Posted on Apr 29, 2020

$$\global\def\vt#1{\mathbf{#1}^\top}$$ $$\global\def\prob#1{\textrm{Pr} \left[ #1 \right]}$$

I was introduced to classification in one of my statistics courses and thought that a good way to understand it would be to write about it. In this article I aim to give some mathematical background to this method and try to use it on an actual dataset. I will try to develop a geometric intuition for the method along the way.

Intuition

Let us start with a simple two-dimensional example. Say we have a line \(L\) given by \(y + ax + b = 0\). This line divides \(\mathbb{R}^2\) into two parts. Now every point in \(\mathbb{R}^2\) not on the line has to be in one of these two parts. This is essentially what we’re doing with linear discriminant analysis. Creating a “line” (generalised to higher dimensions) that divides your data set into two classes.

Now try to see how this will actually happen. Given a point \(P = (x_0, y_0)\), can we find which side of the line it lies one?

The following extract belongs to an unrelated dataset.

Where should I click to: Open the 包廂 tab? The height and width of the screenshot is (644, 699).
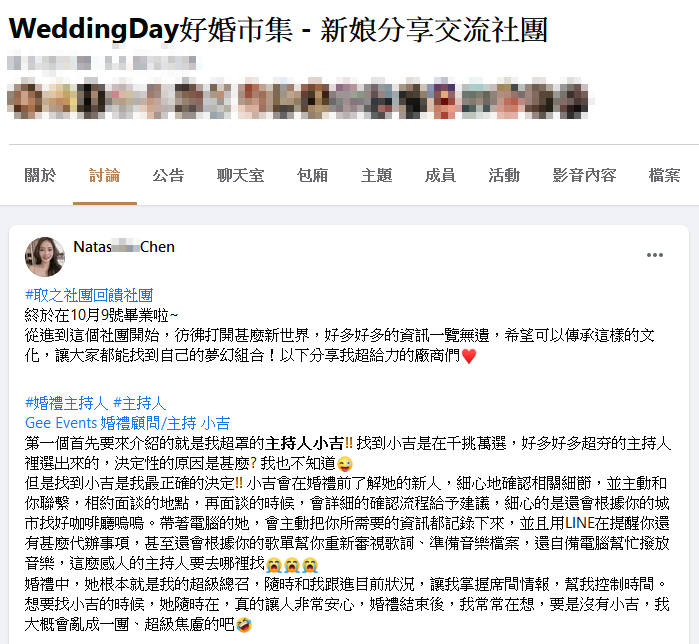[312, 175]
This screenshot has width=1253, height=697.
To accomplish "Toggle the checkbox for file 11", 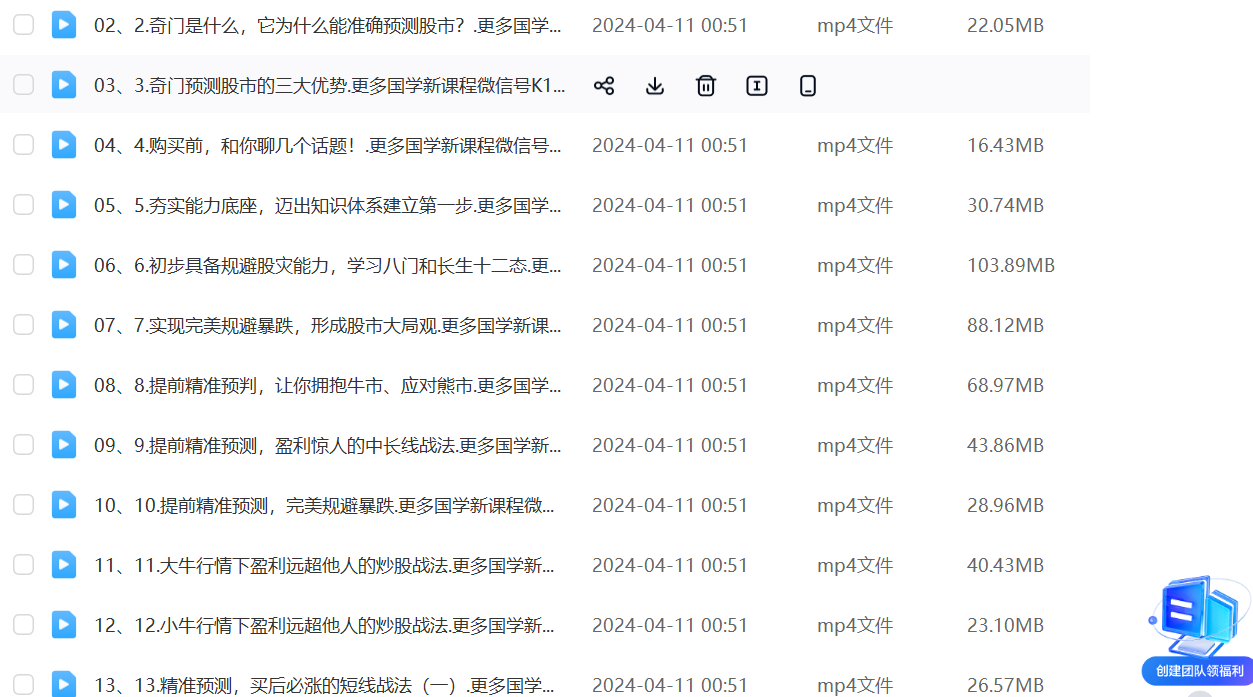I will pos(23,565).
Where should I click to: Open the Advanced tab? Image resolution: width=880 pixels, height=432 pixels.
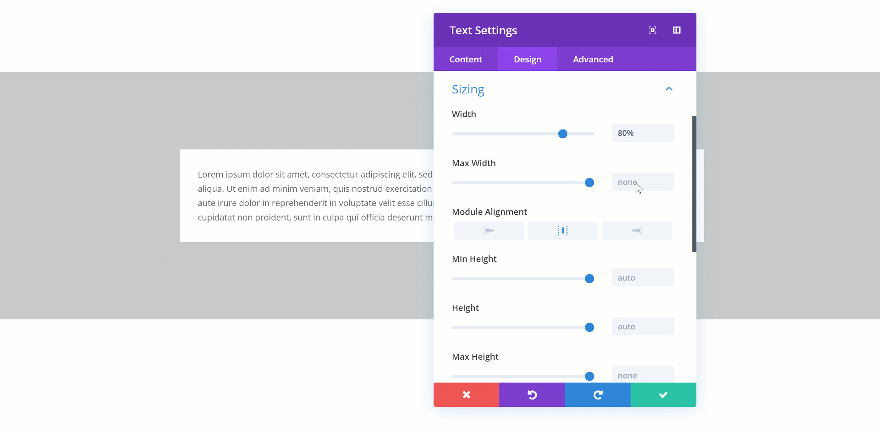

Yes! You could draw a vertical line passing through \(P\) intersecting \(L\) at \((x_0, -a x_0 - b)\) and then compare that \(y\)-coordinate with \(y_0\) to see if \(P\) is below or above the line. Let the region above the line be \(R_1\) and the region below the line be \(R_2\). That means we now have a simple rule, or a classifier.

Rule: If \(y_0 + ax_0 + b > 0\), then the point \((x_0, y_0)\) is in the region \(R_1\). Otherwise, the point is in \(R_2\).

Deciding where a point is with respect to a line.

Deciding where a point is with respect to a line.

This is basically what we’re going to generalize to higher dimensions. Assume that our data is p-dimensional, then by using some vectors and slightly different notation, this same rule can be expressed as follows.

Rule: If \(\mathbf{l} \cdot \mathbf{x} > c\), then the point \(\mathbf{x}\) belongs to the class \(R_1\), otherwise it belongs to the class \(R_2\). Here \(\mathbf{l}\) is a p-dimensional vector and \(c\) is a constant.

This notation in terms of a dot product turns out to be really useful because it reduces this classification problem from p-dimensions to just one dimension. We can think of this to be the projection of \(\mathbf{x}\) onto the vector \(\mathbf{l}\) and because it is a scalar, comparison with our threshold \(c\) can easily classify it.

Now our task of classification basically boils down to finding the vector \(\mathbf{l}\) and the constant \(c\). We define a training set to be an already classified sample. Using some statistical methods, we will analyse this training set and try to find \(\mathbf{l}\) and \(c\) to fit these known classifications. Once we have these values, we can then test any other point with it.

Analysis

Assumptions

First of all, we need to lay down some assumptions about the kind of data that we’re dealing with.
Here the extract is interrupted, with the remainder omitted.